### [GIVEN PROBLEM]
Copy the entries from the line with "Given: Open the Healing tool" up to and including the line with "The image size is (1000, 675).", replacing "Healing tool" with "Clone Stamp tool" and leaving everything else unchanged.

### [THE INPUT]
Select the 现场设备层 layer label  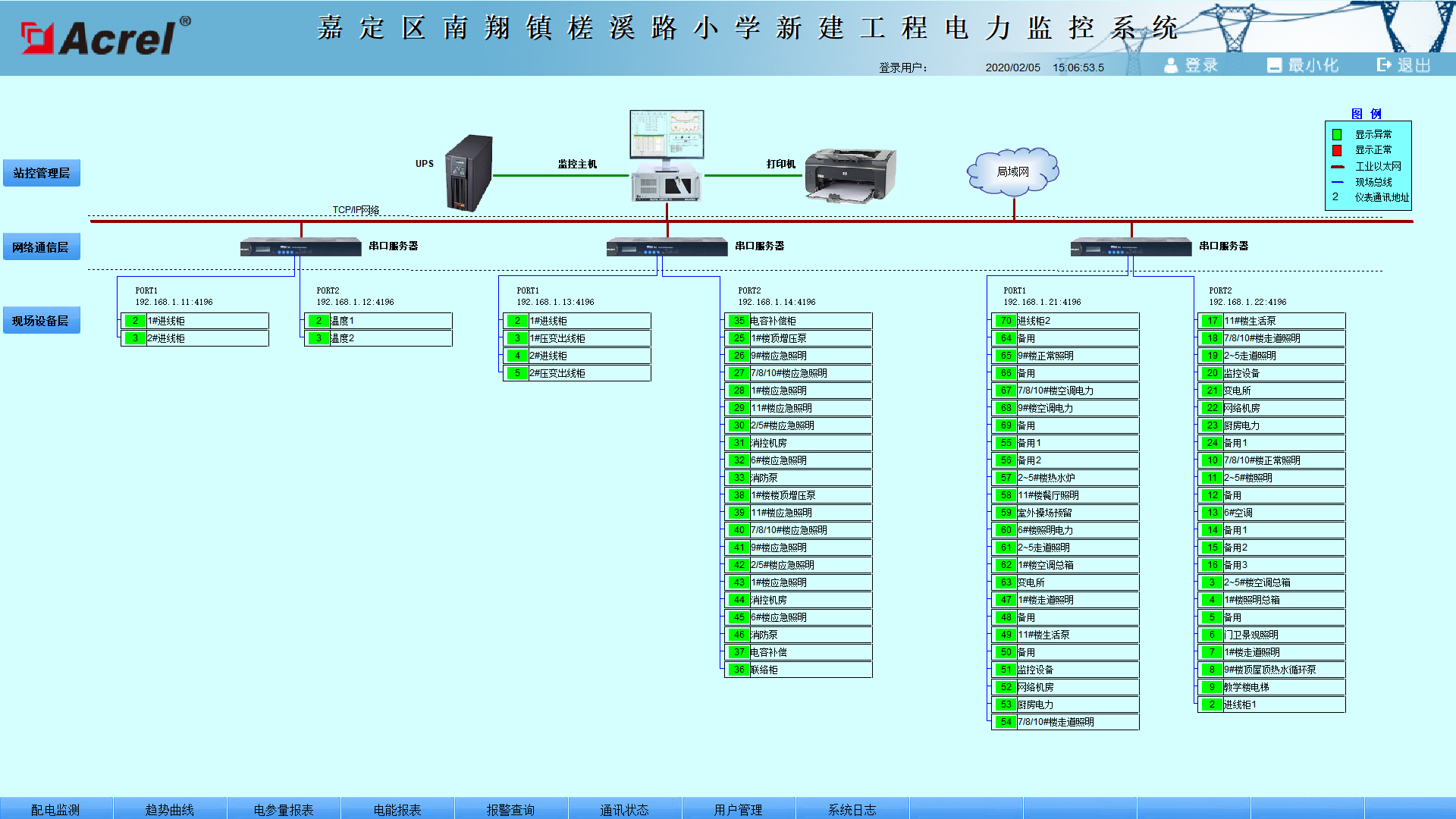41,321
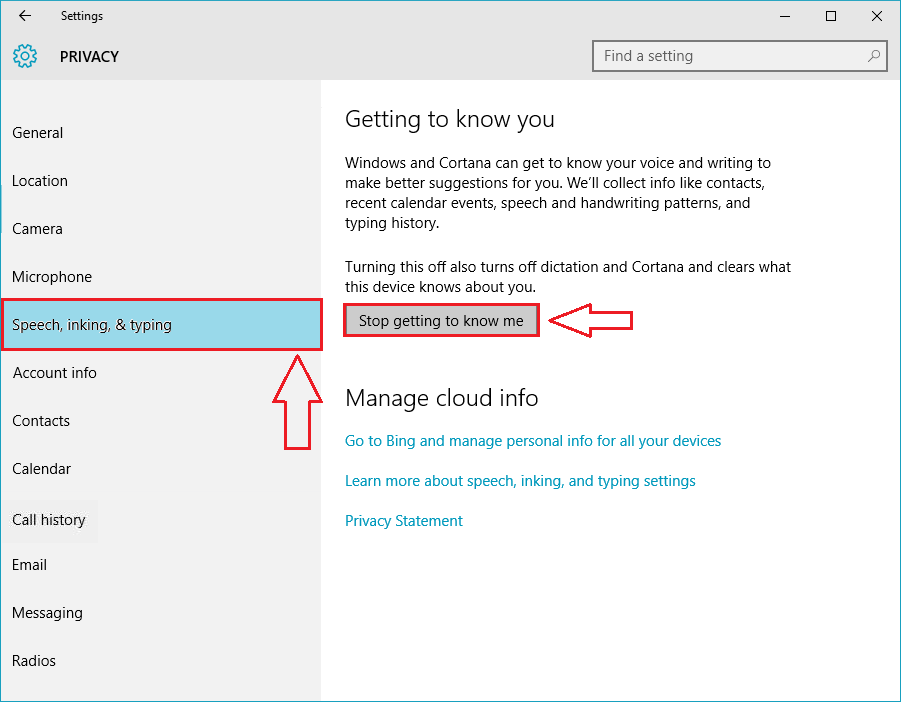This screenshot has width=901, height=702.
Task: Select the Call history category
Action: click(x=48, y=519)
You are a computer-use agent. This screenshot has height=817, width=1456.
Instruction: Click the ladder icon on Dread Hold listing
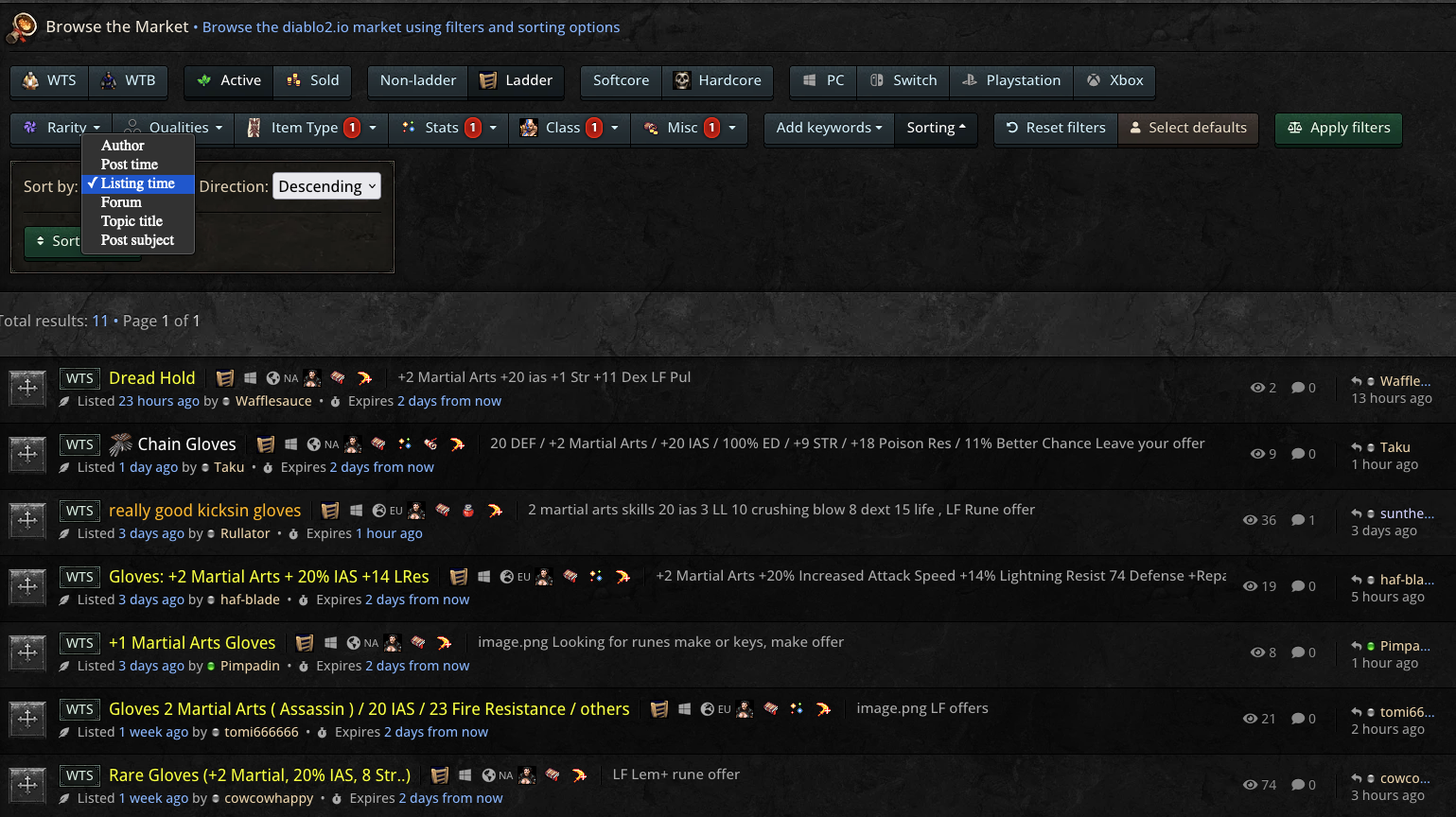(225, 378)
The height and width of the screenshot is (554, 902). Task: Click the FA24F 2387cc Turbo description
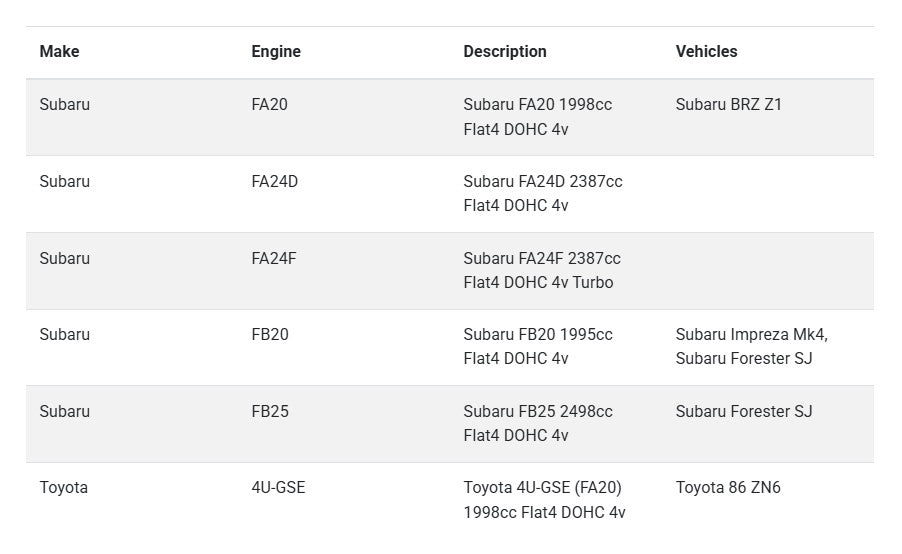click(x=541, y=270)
...
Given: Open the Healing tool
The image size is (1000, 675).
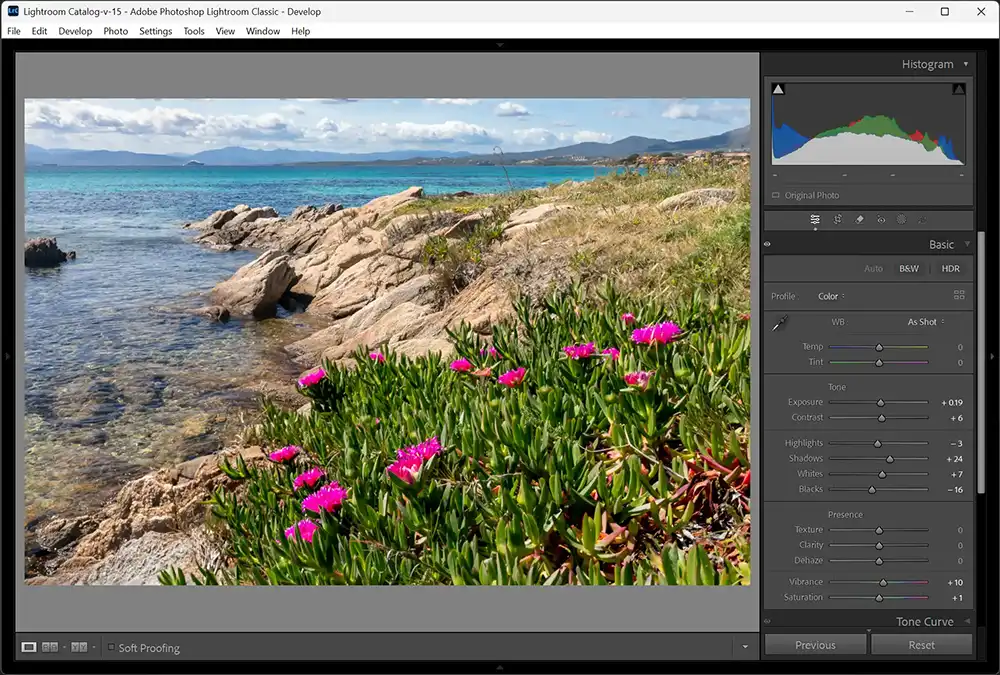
* * *
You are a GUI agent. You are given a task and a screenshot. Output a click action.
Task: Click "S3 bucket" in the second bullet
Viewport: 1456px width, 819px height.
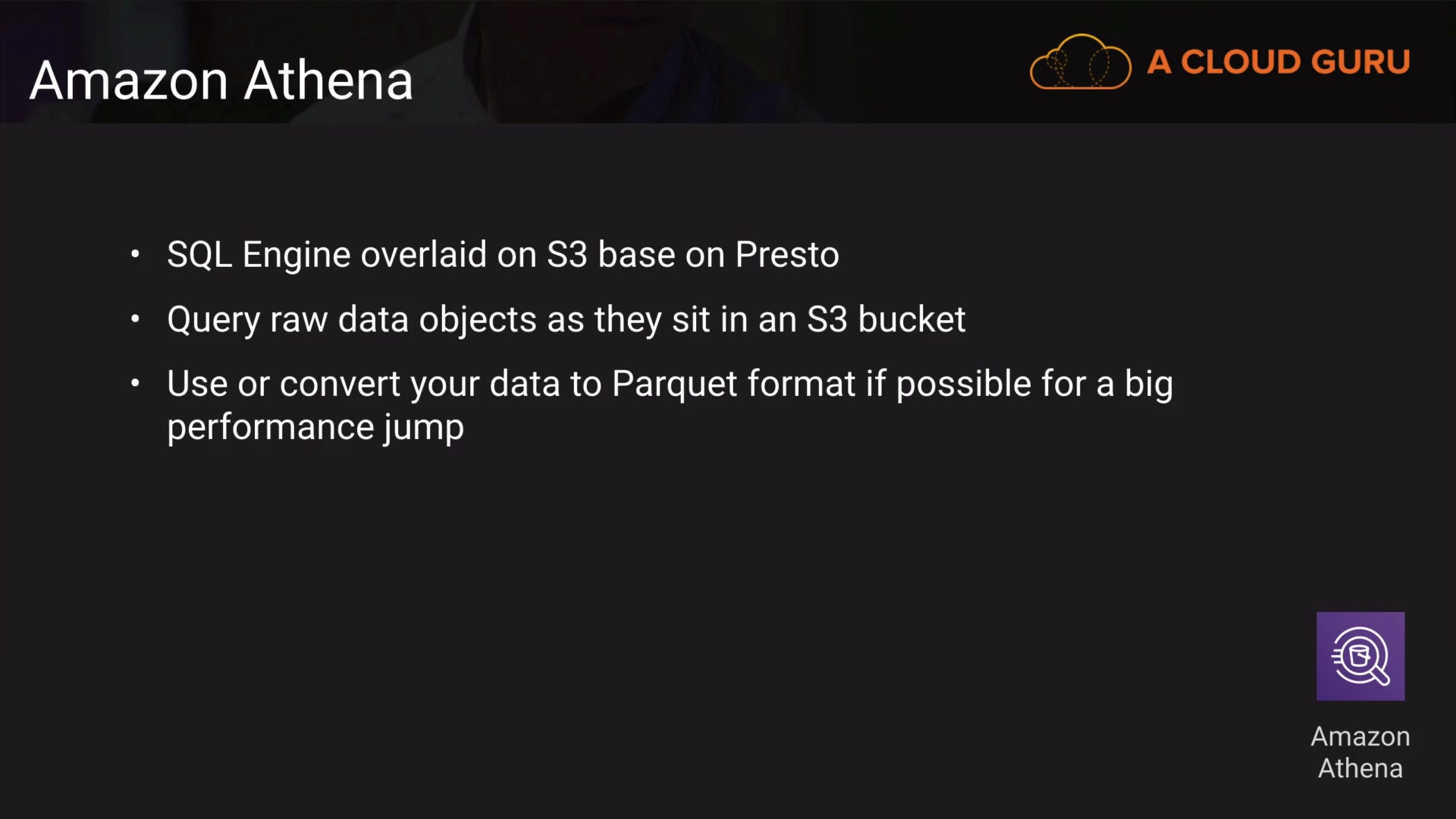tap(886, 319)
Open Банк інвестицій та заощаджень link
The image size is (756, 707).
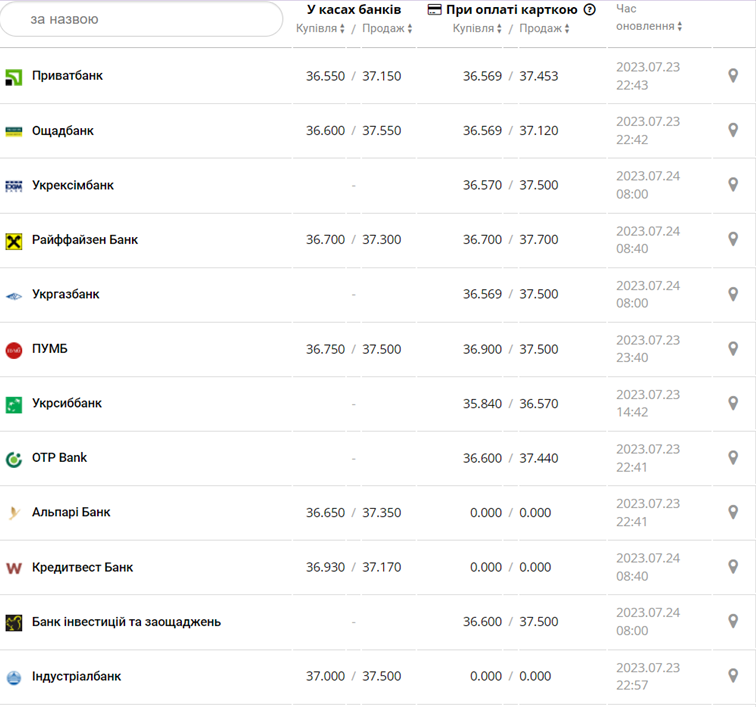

### [COMPLETED EXERCISE]
Given: Open the Clone Stamp tool
The image size is (1000, 675).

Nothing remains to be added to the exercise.